Art-Making Activity: Neighborhood Landscapes

Will Ryman (American, b. 1969), America, 2013, Assorted materials including wood, exterior paint, 168 X 156 X 168 in., Gift of Sydney and Walda Besthoff, 2013.8

What do you see when you look at this sculpture by artist Will Ryman? A club house? A log cabin? A home? This is a big sculpture that we are allowed to step inside. And although the inside may look different than your house, it is a place that provides shelter.

A neighborhood is a place that consists of many homes and buildings and may also provide a sense of familiarity or comfort. In this activity, you will create a neighborhood landscape made up of several homes using a printmaking technique. 

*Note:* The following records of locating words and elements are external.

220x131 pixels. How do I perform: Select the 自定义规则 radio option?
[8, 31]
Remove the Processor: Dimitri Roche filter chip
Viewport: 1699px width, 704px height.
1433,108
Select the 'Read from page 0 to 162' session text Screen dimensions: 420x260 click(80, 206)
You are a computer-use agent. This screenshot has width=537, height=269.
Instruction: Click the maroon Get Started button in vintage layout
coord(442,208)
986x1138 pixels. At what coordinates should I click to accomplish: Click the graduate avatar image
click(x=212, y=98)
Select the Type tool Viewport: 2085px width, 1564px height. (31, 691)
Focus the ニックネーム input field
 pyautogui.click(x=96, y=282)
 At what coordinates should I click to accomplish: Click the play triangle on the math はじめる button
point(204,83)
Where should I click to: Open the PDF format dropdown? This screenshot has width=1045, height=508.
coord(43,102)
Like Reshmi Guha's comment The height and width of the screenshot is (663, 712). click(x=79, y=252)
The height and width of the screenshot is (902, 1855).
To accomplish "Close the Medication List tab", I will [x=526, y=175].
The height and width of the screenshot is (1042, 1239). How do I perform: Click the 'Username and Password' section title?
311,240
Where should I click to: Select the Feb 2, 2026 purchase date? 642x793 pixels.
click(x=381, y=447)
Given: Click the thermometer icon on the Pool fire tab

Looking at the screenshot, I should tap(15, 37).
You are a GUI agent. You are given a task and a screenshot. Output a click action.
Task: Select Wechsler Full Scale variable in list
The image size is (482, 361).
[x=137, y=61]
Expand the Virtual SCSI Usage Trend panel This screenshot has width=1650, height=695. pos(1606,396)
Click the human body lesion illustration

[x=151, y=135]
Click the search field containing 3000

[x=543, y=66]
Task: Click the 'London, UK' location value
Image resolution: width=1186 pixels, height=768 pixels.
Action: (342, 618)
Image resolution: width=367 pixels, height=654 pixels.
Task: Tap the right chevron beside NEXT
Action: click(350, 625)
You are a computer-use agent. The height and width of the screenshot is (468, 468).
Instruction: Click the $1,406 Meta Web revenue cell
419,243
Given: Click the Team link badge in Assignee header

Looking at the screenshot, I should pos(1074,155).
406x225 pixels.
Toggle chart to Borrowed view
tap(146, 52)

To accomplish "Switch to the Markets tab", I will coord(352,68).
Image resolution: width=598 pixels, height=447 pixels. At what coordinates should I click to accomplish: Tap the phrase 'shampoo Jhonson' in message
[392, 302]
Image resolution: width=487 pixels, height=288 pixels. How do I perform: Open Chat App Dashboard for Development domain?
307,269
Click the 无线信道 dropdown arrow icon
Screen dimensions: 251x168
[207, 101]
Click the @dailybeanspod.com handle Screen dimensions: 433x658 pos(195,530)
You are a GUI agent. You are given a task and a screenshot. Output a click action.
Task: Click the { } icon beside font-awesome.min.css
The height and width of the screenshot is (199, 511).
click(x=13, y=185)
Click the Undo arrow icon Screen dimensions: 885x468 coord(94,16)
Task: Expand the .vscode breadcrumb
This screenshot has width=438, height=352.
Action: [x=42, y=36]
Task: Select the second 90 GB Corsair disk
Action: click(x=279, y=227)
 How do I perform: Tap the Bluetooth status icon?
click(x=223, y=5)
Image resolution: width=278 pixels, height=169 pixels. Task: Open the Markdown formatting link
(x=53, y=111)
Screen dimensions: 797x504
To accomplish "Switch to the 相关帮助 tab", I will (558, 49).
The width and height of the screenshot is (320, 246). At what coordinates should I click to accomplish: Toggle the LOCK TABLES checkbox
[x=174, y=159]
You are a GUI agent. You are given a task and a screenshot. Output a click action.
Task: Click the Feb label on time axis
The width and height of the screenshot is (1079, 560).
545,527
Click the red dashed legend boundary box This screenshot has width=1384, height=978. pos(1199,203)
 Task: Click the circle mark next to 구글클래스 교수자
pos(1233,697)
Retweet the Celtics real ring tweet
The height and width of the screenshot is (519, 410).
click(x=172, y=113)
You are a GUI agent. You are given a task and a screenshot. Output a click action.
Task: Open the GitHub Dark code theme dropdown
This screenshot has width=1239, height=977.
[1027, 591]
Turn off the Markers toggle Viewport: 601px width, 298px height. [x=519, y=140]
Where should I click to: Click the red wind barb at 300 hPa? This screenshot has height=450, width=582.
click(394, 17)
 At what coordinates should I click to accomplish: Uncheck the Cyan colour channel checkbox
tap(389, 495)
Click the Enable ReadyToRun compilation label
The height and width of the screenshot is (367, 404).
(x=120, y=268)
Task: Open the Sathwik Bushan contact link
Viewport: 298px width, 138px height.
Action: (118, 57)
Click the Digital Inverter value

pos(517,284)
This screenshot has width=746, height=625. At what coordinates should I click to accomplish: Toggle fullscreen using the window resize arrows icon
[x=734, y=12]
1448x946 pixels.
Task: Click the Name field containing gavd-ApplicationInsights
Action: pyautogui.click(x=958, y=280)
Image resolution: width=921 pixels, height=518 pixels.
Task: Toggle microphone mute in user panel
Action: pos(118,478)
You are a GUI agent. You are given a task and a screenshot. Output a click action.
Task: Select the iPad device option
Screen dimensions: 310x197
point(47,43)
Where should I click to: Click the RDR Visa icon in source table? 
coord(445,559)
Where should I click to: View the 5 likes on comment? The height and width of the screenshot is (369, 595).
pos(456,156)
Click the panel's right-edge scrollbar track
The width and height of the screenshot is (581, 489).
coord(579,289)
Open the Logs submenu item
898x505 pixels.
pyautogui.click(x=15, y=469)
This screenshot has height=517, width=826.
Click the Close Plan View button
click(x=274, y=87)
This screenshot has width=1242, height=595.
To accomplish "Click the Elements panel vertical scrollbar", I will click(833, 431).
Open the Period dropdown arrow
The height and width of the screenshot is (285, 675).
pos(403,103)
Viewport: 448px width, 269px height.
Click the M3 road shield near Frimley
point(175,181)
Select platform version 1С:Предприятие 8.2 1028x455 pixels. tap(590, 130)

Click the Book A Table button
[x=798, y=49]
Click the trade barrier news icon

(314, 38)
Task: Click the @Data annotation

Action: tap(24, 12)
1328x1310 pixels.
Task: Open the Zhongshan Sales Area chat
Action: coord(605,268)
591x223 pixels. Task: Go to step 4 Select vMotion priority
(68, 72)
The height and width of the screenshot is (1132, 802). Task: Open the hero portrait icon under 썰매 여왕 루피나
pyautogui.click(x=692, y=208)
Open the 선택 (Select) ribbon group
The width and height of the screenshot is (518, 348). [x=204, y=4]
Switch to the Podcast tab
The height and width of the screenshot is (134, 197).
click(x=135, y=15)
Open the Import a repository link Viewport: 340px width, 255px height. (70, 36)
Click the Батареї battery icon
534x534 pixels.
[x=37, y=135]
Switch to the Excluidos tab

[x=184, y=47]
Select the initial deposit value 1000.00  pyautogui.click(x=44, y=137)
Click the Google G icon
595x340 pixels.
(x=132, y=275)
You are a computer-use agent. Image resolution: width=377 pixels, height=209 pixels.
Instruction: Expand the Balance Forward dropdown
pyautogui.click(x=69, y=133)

  • White poster board OR large bulletin board paper (length of preference)
  • Assorted color paints
  • Paintbrushes (or small brayer or rolling pin)
  • Wooden stylus (or pencils with dull points)
  • Styrofoam plates or flat trays


Using a wooden stylus or dull pencil tip, draw the image of a house into the backside of a styrofoam plate or tray. Press firmly enough so that indentations are made with each line drawn, but not so hard that it makes holes in the foam. Hold the stylus at an angle.

On additional plates, draw different versions of buildings such as apartments, towers, churches, stores, etc. Add details like doors, windows, lines for bricks and wood siding, and any other identifiable features. 

Set these aside.



Prepare to paint by making setting out paint of assorted colors on additional disposable plates.

Using a brayer, cover the foam picture evenly with paint. (A paintbrush can also be used to spread the paint around.

Tip: Use a paper towel to “blot” excess paint. Simply press the towel and lift; do not rub or wipe forcefully.

Lay the foam plate painted-side down on the large paper/poster board and press down with the palm of hand. Start at a corner!

Peel the plate back to see your print!

Repeat the process with additional drawings and colors. Place your buildings next to one another and along the edges of the paper.

Tip: Get creative with leftover paints in trays from the first round of prints by mixing primary colors (red, blue, yellow) to make secondary colors (purple, orange, green.)


If using a standard size poster board or large paper, cut in half and attach at ends to create a “row” of buildings as it would appear in a neighborhood. Fill in other aspects of your neighborhood such as  people, animals, signs, and plants using crayons or markers to complete your neighborhood view.